PROBLEM:
Among the lines below, some may hold the word "agent"; state how many do, giving only the number.

(Collected data)
##############################

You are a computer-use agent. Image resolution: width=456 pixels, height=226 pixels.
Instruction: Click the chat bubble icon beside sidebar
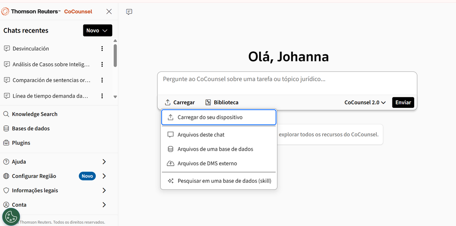(x=129, y=12)
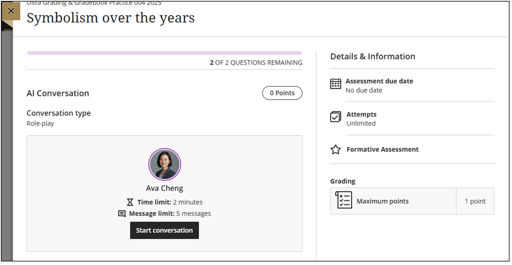Screen dimensions: 512x265
Task: Click the hourglass time limit icon
Action: point(130,203)
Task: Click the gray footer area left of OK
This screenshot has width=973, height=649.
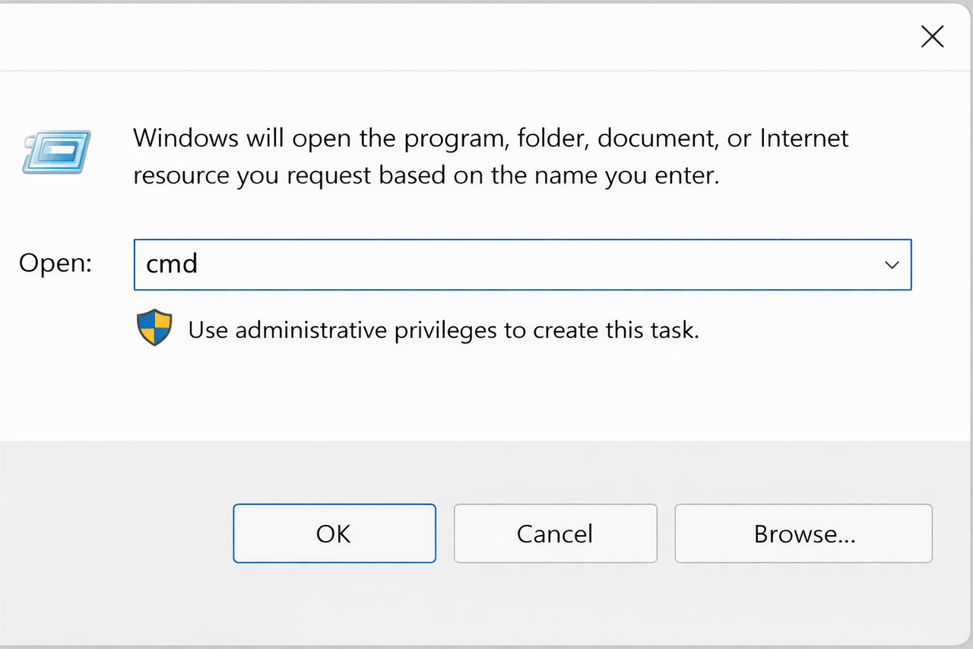Action: coord(114,533)
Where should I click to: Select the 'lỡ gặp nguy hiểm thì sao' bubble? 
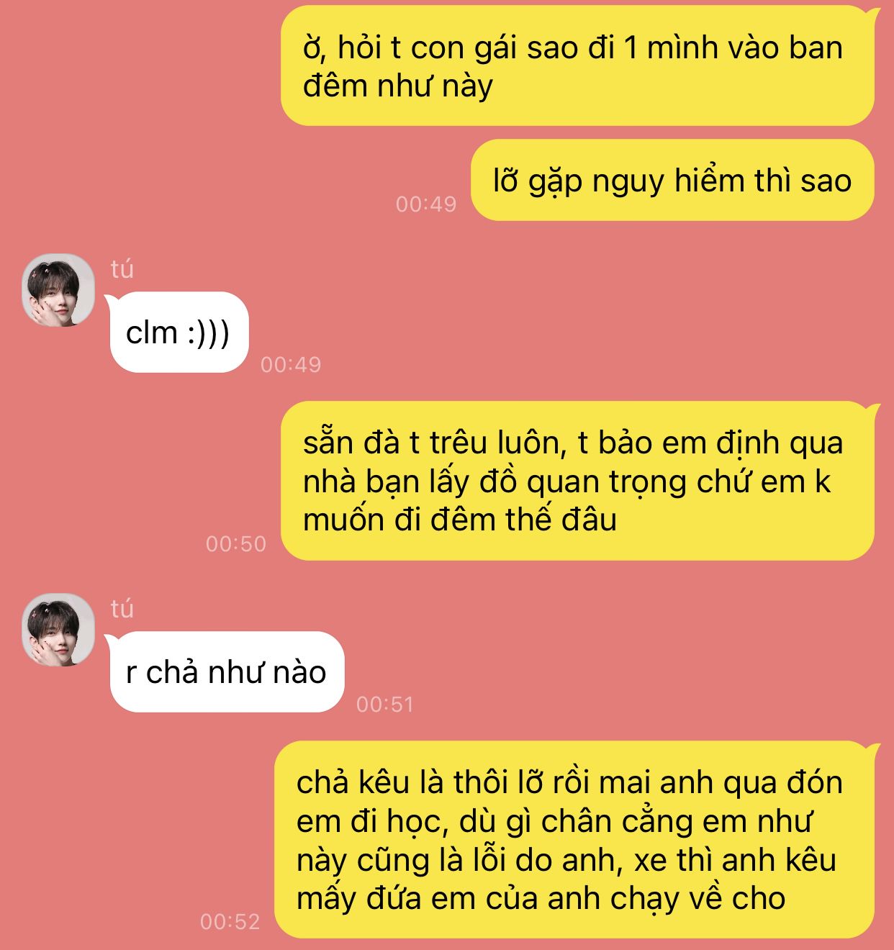click(672, 180)
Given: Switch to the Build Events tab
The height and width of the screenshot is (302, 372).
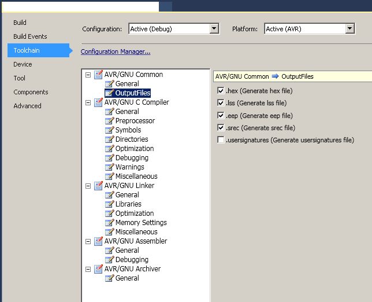Looking at the screenshot, I should point(30,36).
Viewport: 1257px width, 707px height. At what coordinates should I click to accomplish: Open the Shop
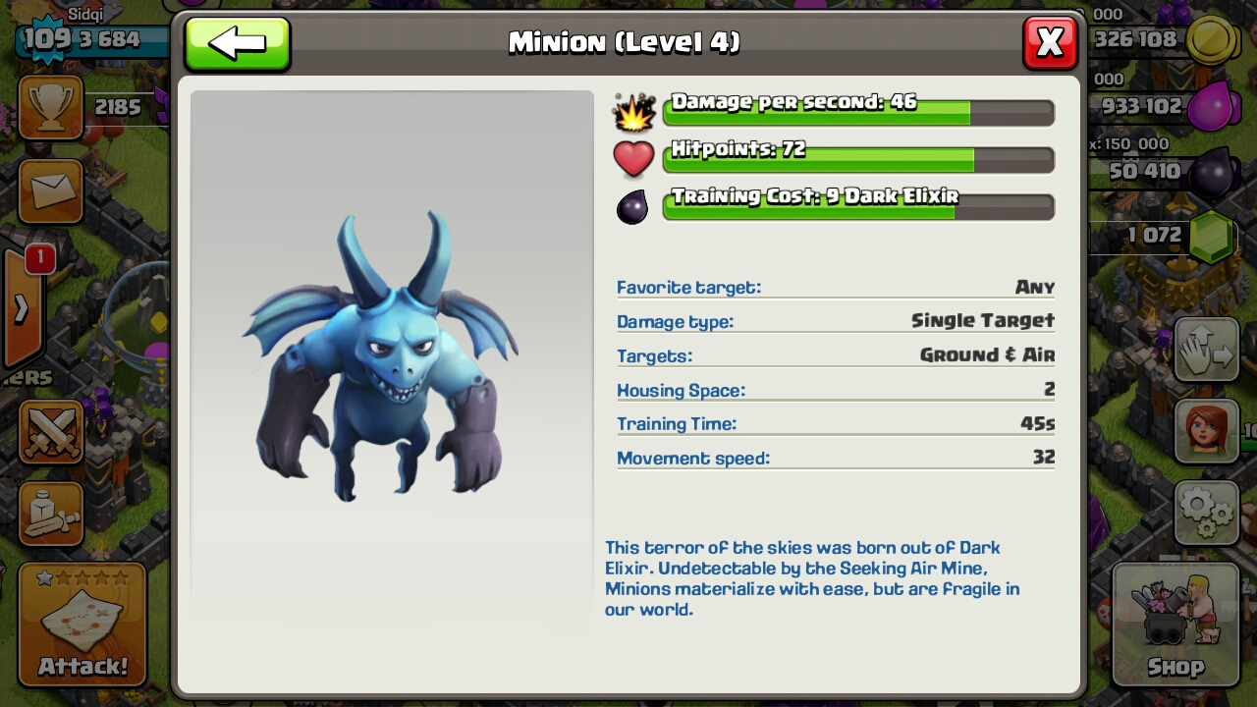click(x=1175, y=625)
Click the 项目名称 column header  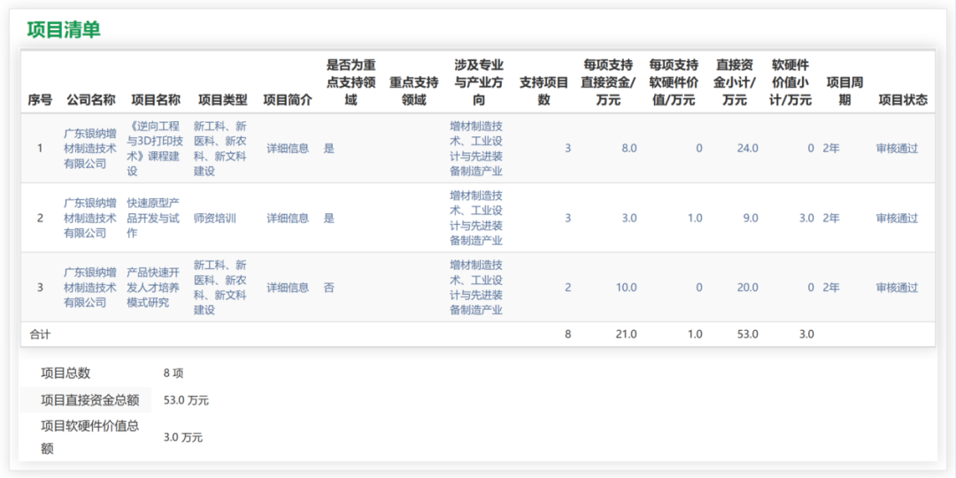(155, 100)
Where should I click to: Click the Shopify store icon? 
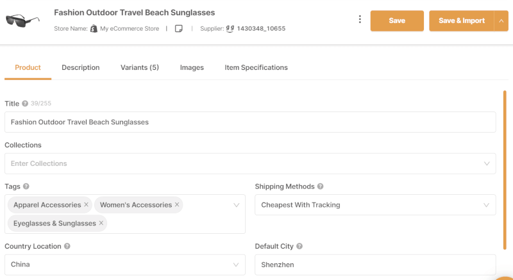point(94,28)
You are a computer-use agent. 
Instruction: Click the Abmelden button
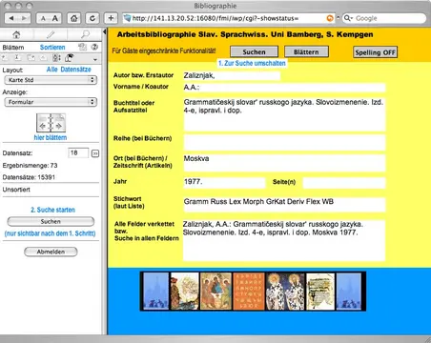[51, 252]
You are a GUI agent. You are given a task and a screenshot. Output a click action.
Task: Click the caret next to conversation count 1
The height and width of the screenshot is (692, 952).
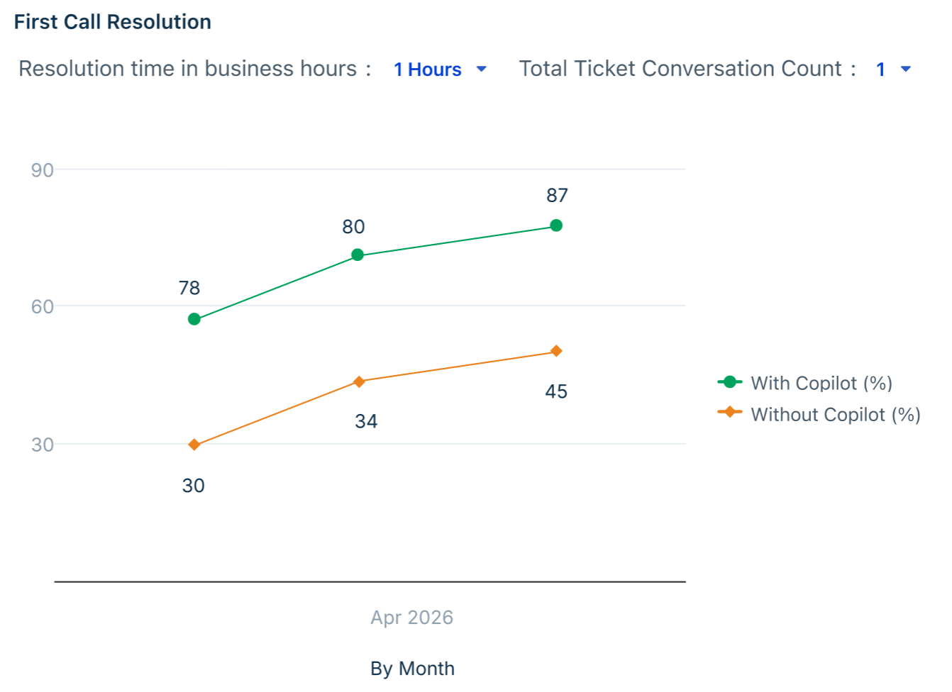(906, 69)
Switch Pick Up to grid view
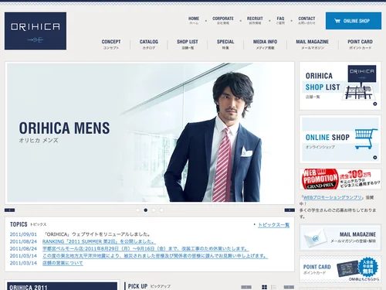Screen dimensions: 386x290 (x=265, y=287)
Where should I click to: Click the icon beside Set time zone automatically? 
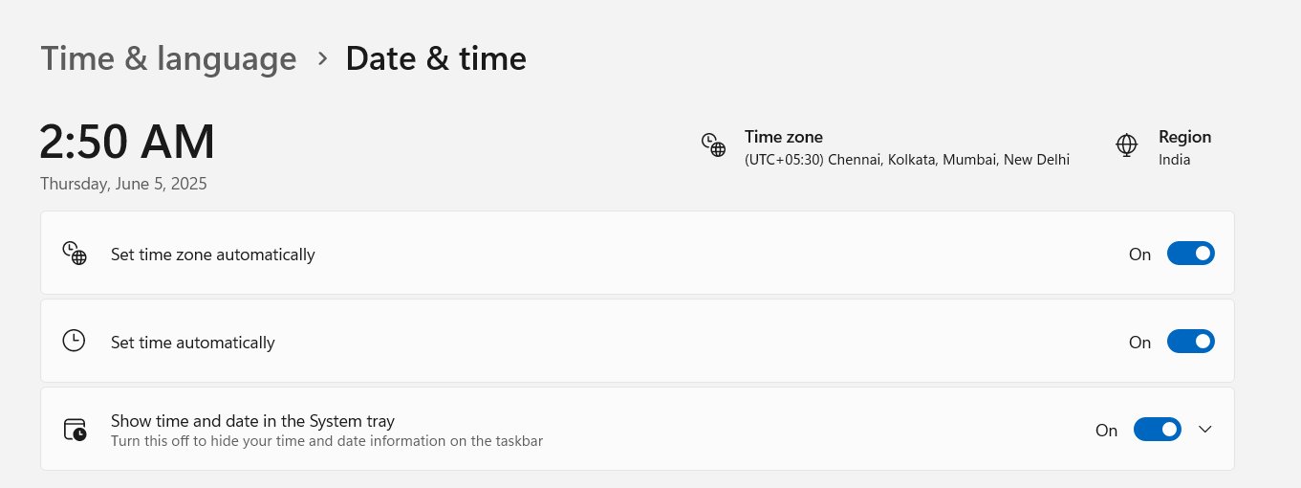coord(75,254)
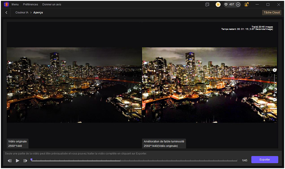The image size is (285, 169).
Task: Add credits with the plus icon
Action: point(238,5)
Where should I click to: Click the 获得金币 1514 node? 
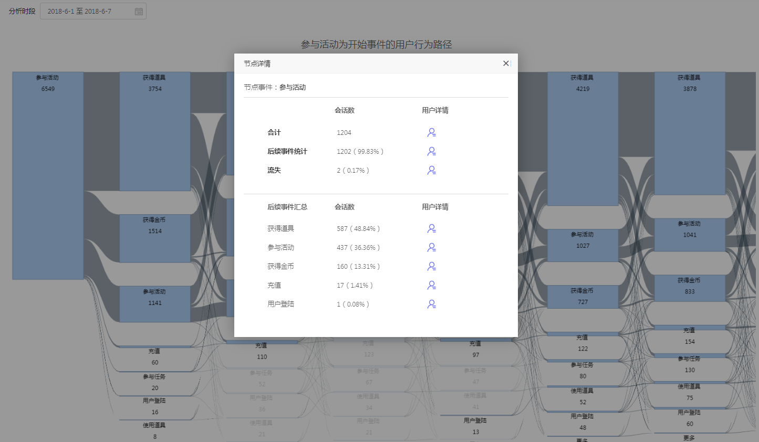[x=155, y=238]
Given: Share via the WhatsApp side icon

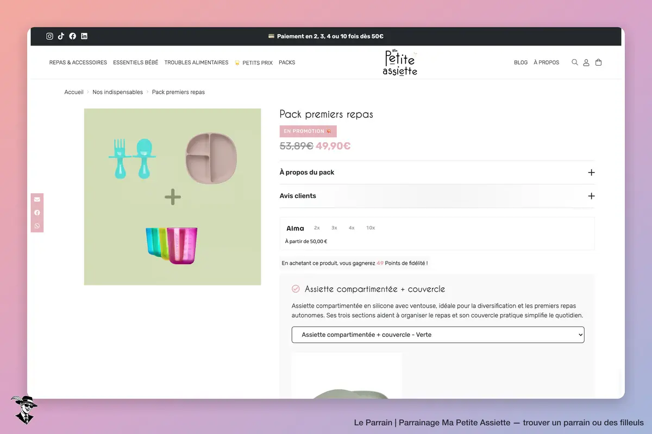Looking at the screenshot, I should tap(37, 226).
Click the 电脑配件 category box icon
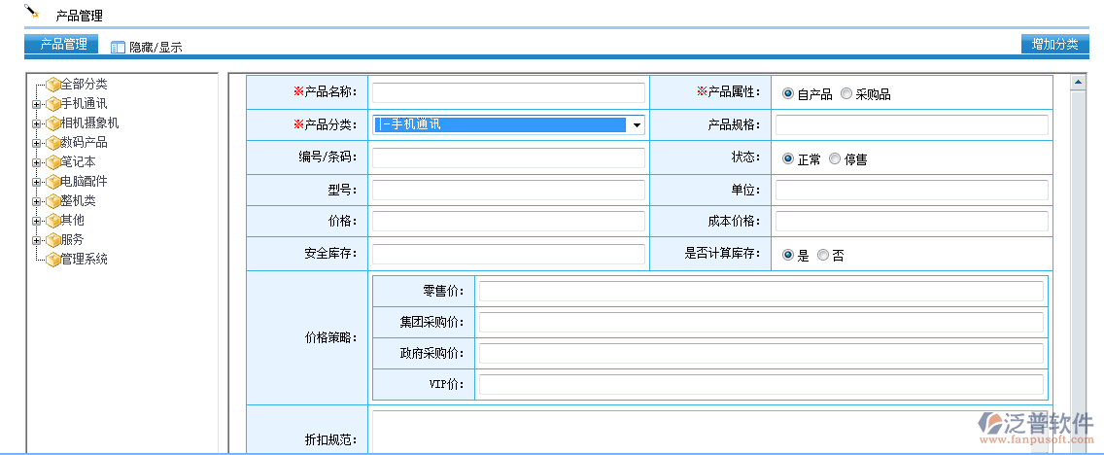 52,182
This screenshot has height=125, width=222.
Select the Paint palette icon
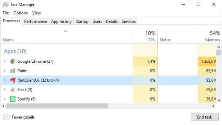click(x=13, y=71)
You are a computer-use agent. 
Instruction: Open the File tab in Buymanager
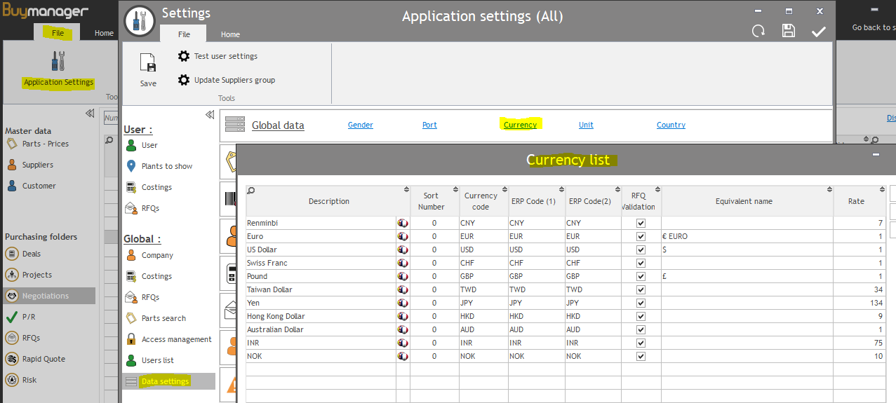pos(58,33)

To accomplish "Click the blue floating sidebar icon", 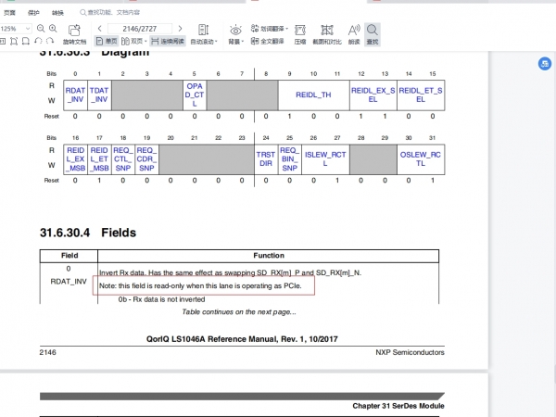I will coord(547,63).
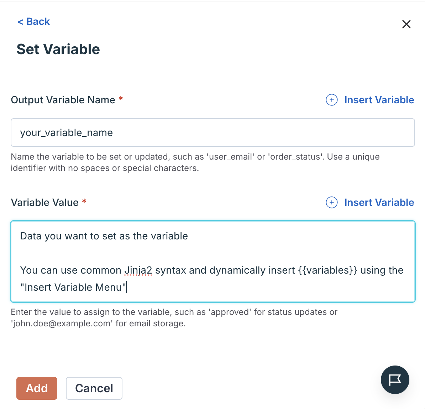Click the dark flag feedback icon
Viewport: 425px width, 409px height.
[395, 380]
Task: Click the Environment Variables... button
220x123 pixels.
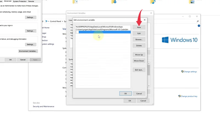Action: 28,51
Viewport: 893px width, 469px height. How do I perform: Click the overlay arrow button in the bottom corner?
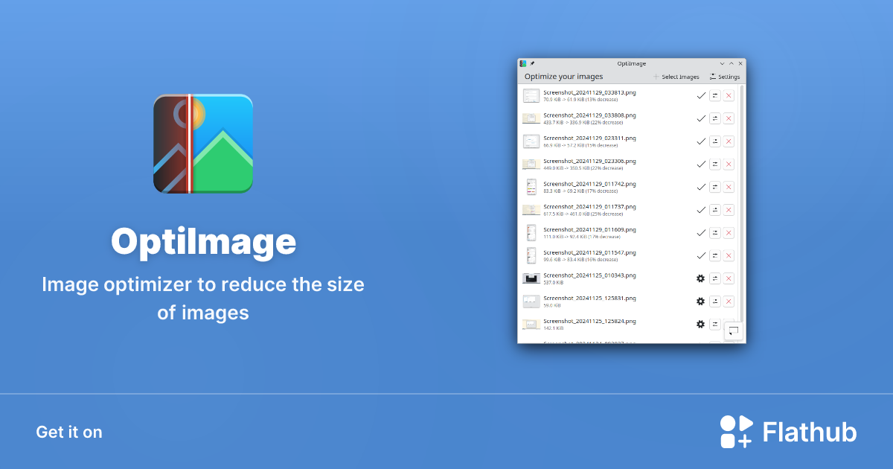pyautogui.click(x=732, y=331)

##############################

TASK OUTPUT:
4